The instructions from Queen Anne to Viscount Cornbury, the first royal governor of New Jersey, outlined a fusion of powers system, which allowed for an overlap of executive, legislative and judicial authority. It provided for a bicameral legislature consisting of a Council and General Assembly.

On December 6, 1775, Governor William Franklin prorogued the New Jersey Legislature until January 3, 1776, but it never met again. On May 30, 1776, Franklin attempted to convene the legislature, but was met instead with an order by the New Jersey Provincial Congress for his arrest. On July 2, 1776, the Provincial Congress approved a new constitution, and on August 13 a new legislature was elected, with the appointed Provincial Council being succeeded by the elected New Jersey Legislative Council.

==Composition==
The Provincial Council consisted of twelve members, appointed by and serving at the pleasure of the British crown. With the exception of resignations and those being removed for cause, councillors often served for life. The former provinces of East and West Jersey were reorganized as the Eastern Division and the Western Division, respectively, of the Province of New Jersey. Councillors were apportioned that six would come from each of the two divisions. In practice, however, this was not always followed.

Three or more councillors were to be considered a quorum. The governor was to notify the Crown of any vacancies, whereupon they would be filled by appointment. If the membership dropped below seven however, the governor was empowered to appoint as many councillors as would bring membership to seven. These members would then serve until either confirmed or replaced by the Crown.

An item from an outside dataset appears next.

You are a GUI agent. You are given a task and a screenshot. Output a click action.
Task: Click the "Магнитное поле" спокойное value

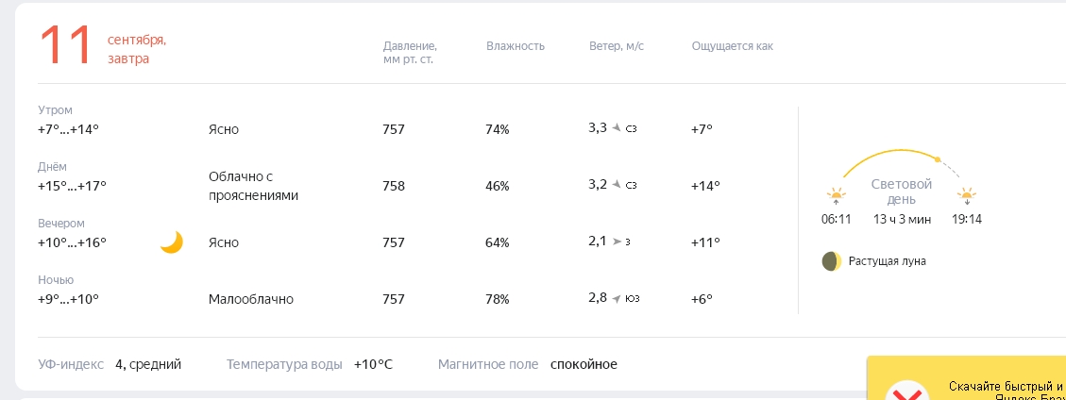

The senior councillor actually residing in New Jersey would, by virtue of his seniority, be President of Council. If there was no lieutenant governor, it was he who would succeed if a vacancy occurred in the Governor's office due to death or absence from New Jersey.

In 1733 the Crown decreed that the Surveyor General of His Majesty's Customs would be seated as Councillor Extraordinary, but would be excluded from succession to the Presidency.

==Powers==
The Provincial Council was the upper house of the colonial legislature, and as such was a predecessor to the modern New Jersey Senate. Laws enacted were to be styled as by the governor, council and assembly. Once approved by both houses and signed by the governor, laws were to be transmitted to London, to be signed or disallowed by the Crown.

Gubernatorial appointments, including judges, justices of the peace and sheriffs, were to be made with the advice and consent of the council. Salaries and fees were to be set by the governor with the advice and consent of the council.

The Governor and Council comprised the Court of Appeals in civil cases exceeding the value of £100, although any councillor who also sat as a judge of the court from whence the appeal was made was not permitted to vote on that appeal. Cases exceeding £200 could be further appealed to the Crown.

==List of presidents==
The following is a list of presidents of the New Jersey Provincial Council from the 1702 surrender of government to the Crown to the adoption of the 1776 State Constitution.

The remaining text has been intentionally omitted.